LibLMFuzz was tested on four widely-used Linux libraries, achieving remarkable API coverage with syntactically correct drivers for all 558 fuzz-able functions. The framework's autonomous generation of 75.52% nominally correct fuzz drivers upon first execution stands as a testament to the potential efficiency gains from LLM integration in security testing workflows. This substantial success underscores the possibility of expanding fuzz target generation across diverse platforms and components.

Mechanisms of LibLMFuzz

Middleware Infrastructure

LibLMFuzz's operational backbone is a middleware suite interfacing between the user, the LLM, and the auxiliary tools. The infrastructure is staged in a sandbox to safely execute disassembly, compilation, and fuzzing, ensuring robust execution while limiting risk. The middleware manages a phased prompting strategy that guides the LLM through initial analysis and target generation, while a sandboxed Linux environment hosts the necessary development tools (Figure 1).

Figure 1: Middleware Infrastructure Architecture.

Workflow Implementation

The LibLMFuzz workflow orchestrates the generation of fuzz targets by dividing tasks across multiple execution phases. Initially, the middleware identifies fuzz-able functions within binary libraries, filtering non-relevant API exports. The LLM is prompted to analyze each function iteratively, with direct access to disassembly data, hence facilitating refined target generation (Figure 2).

Figure 2: Workflow of Library Fuzz Target Generation.

When synthesizing fuzz drivers, the model undergoes multiple feedback loops for error correction and validation, leveraging compiler output and runtime diagnostics to refine its outputs. This systematic prompting and feedback-based refinement significantly increase the likelihood of generating functional and semantically correct fuzz targets.

Evaluation and Findings

LibLMFuzz underwent empirical testing across several popular open-source libraries compiled into binary form. The framework demonstrated a flawless rate of API coverage with 558 fuzz-able functions yielding over 1601 synthesized fuzz targets, 75.52% of which were nominally correct upon first execution. While LibLMFuzz robustly addressed API coverage, it reveals shortcomings in fully understanding program semantics, an area ripe for future research endeavors.

Implications and Future Directions

The successful demonstration of LibLMFuzz suggests promising directions for research and application enhancement—including improving LLM contextual awareness and middleware integration to augment fuzz driver quality. Two viable paths include Human-in-the-Loop (HITL) methodologies to enhance the context provided to LLMs, and expanded tooling strategies granting LLMs greater operational agency. These strategies could significantly improve the fidelity of fuzz targets concerning branch coverage and semantic appropriateness.

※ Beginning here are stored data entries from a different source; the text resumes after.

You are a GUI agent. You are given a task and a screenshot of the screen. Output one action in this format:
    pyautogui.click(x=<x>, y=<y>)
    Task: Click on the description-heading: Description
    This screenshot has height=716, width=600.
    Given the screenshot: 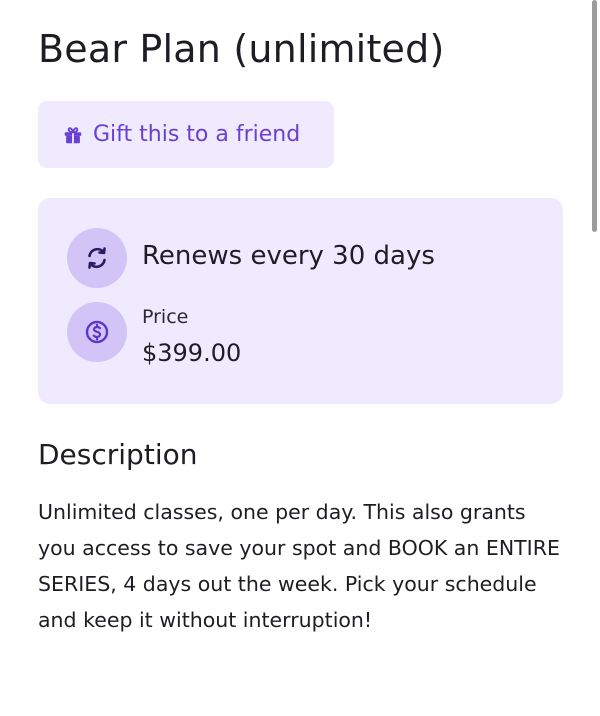 What is the action you would take?
    pyautogui.click(x=118, y=454)
    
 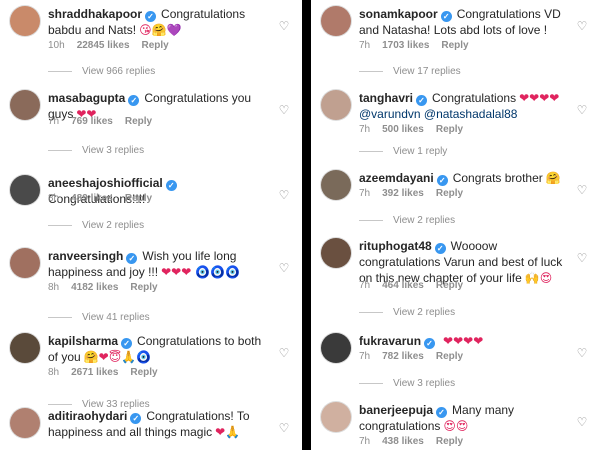 I want to click on view-replies-button: View 966 replies, so click(x=102, y=72).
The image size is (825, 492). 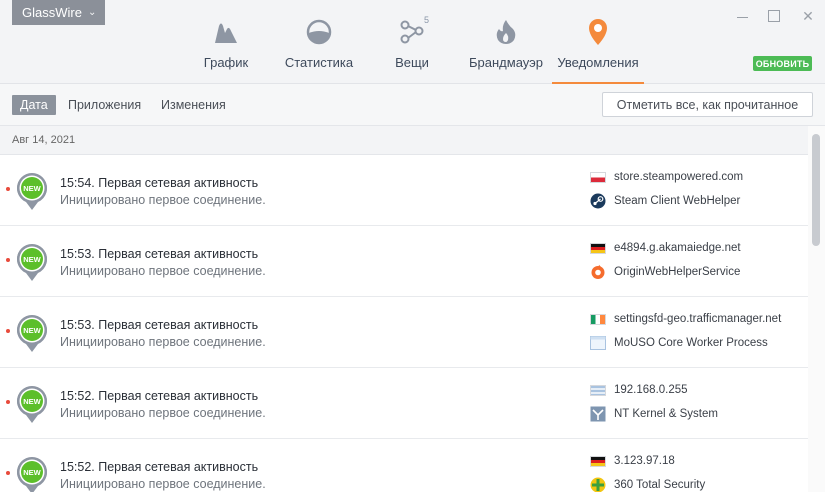 I want to click on alert-process: 360 Total Security, so click(x=648, y=484).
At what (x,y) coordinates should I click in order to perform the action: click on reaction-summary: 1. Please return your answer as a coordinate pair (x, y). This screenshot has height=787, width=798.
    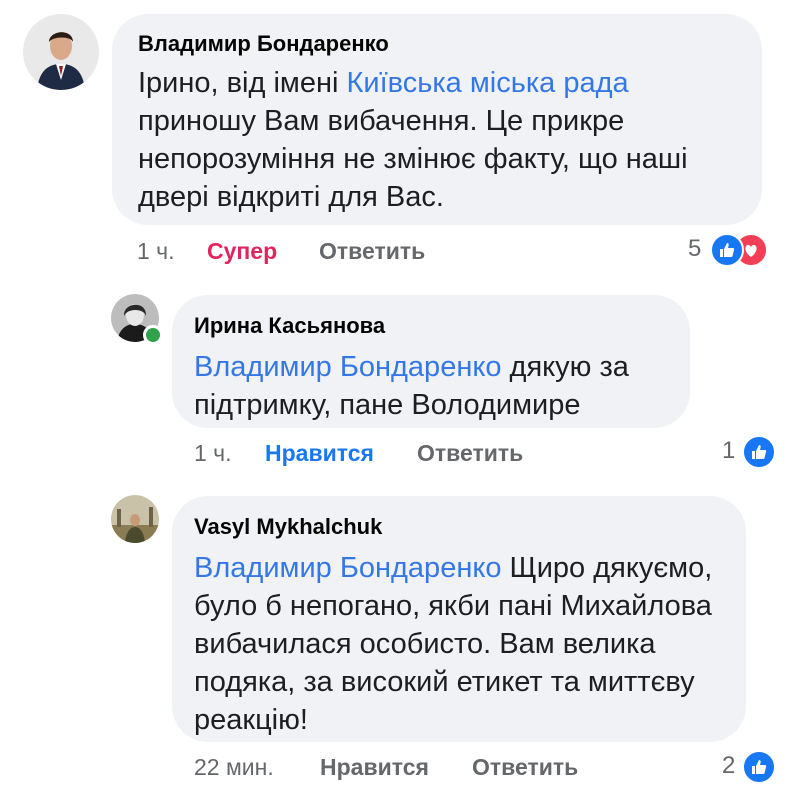
    Looking at the image, I should click on (752, 452).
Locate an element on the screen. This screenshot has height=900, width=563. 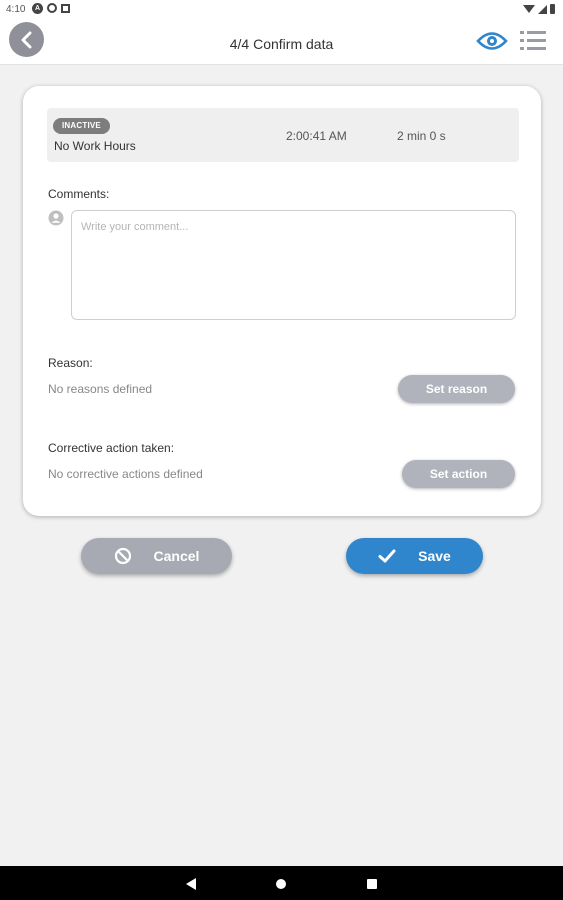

Additionally, comprehensive prompt engineering and ablation studies could dissect the mechanisms behind successful fuzz target generate and fine-tune LLM interaction for maximal efficiency.

Conclusion

LibLMFuzz marks a significant advance in automated fuzz target generation for closed-source binaries, demonstrating efficacy in achieving comprehensive API coverage. While the framework shows potential in reducing the complexity of fuzzing proprietary libraries, future research will ideally address context extraction and semantic understanding challenges. These improvements could cement LLMs as an invaluable asset in modern cybersecurity arsenals.